Des héros sudistes et sombres, mais auquel on s'attache en raison du jeu d'acteur et par pitié tant ils font face à des malheurs difficiles à affronter.
Il est étonnant de voir des gens dire que le film fait l'apologie du racisme alors que le film jette un regard sans concession sur ses héros sudistes. Le film montre le vieux sud mais aussi sa déchéance, et le film a permis à McDaniel d'être la première actrice noire à remporter un oscar. Il a donc aidé les acteurs noirs à Hollywood. Certes il y a deux scènes gênantes, Prissy à la fin de la première partie et la scène où un sudiste demande à un nordiste d'accepter son ami blessé sur sa charette. Mais rien qui puisse réellement être subversif ou dangereux pour le spectateur, qui rappelons le a le droit d'être intelligent. Et si le film a quelques scènes gênantes, il ne porte en aucun cas un message raciste, pour cela, il faudrait encore qu'il porte un message, qu'il juge ses personnages, ce qu'il ne fait pas. Il raconte une histoire avec des personnages qui ont des qualités et des défauts.
Le film est avant tout une histoire d'amour bouleversante.

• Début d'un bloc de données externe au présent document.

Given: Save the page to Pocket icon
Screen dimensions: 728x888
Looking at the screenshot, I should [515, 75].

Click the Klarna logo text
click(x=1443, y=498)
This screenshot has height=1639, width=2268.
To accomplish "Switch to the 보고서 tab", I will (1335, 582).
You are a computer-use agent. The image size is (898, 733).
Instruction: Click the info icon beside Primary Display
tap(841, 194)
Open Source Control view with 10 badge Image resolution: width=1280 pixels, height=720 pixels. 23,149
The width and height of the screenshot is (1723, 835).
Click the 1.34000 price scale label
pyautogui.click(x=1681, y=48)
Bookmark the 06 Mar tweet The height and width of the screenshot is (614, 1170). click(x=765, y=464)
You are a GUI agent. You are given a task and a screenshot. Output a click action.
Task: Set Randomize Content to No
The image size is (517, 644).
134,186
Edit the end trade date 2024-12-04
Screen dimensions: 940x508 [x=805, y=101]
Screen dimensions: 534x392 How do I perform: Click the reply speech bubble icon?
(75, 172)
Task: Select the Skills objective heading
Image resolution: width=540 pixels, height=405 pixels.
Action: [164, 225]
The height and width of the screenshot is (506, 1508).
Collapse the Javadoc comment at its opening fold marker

Le film propose une des dernières demi-heure les plus bouleversantes, à mesure qu'on voit les hasards, les quiproquos et les apparences séparer Scarlett et Rhett. Et puis il y a la scène de la mort de Mélanie. Il faut voir Mélanie et Mammy grimper lentement le long escalier en un travelling latéral, il faut voir les eux actrices et la douleur des personnages. Les mots de Rhett et Scarlett sont encore plus violents quand ils sont récités par d'autre. La scène finale est une apothéose, le sommet de la catharsis, le moment où la chute devient irréversible, c'en est fini, les personnages sont condamnés à des existences solitaires, incomprises et douloureuses. Tout leurs efforts auront été vains. A la fin ne reste que Tara. Le Sud est détruit, la guerre est passée et comme l'avait annoncé Ashley, à la fin on ne sait même plus comment cela avait commencé. La catharsis est achevée avec une dernière demi-heure sans lumière, où tout va de pire en pire, où la beauté ne ressurgit qu'un instant quand Scarlett et Ashley se rappellent leur jeunesse avant la guerre. Le film est d'abord pacifiste, il montre les conséquences terribles de la guerre, c'est pour cela qu'il est obligé de prendre le point de vue du Sud, mais à l'exception d'une phrase dans le texte déroulant au début du film, il se contente de prendre le point de vue du Sud sans le légitimer. Le but est juste de permettre à la catharsis de fonctionner. Le film fonctionne (et qu'est ce qu'il fonctionne bien) à un niveau émotionnel. Pas un niveau cérébral.
L'émotion, les couleurs, le cinéma spectacle... Hollywood!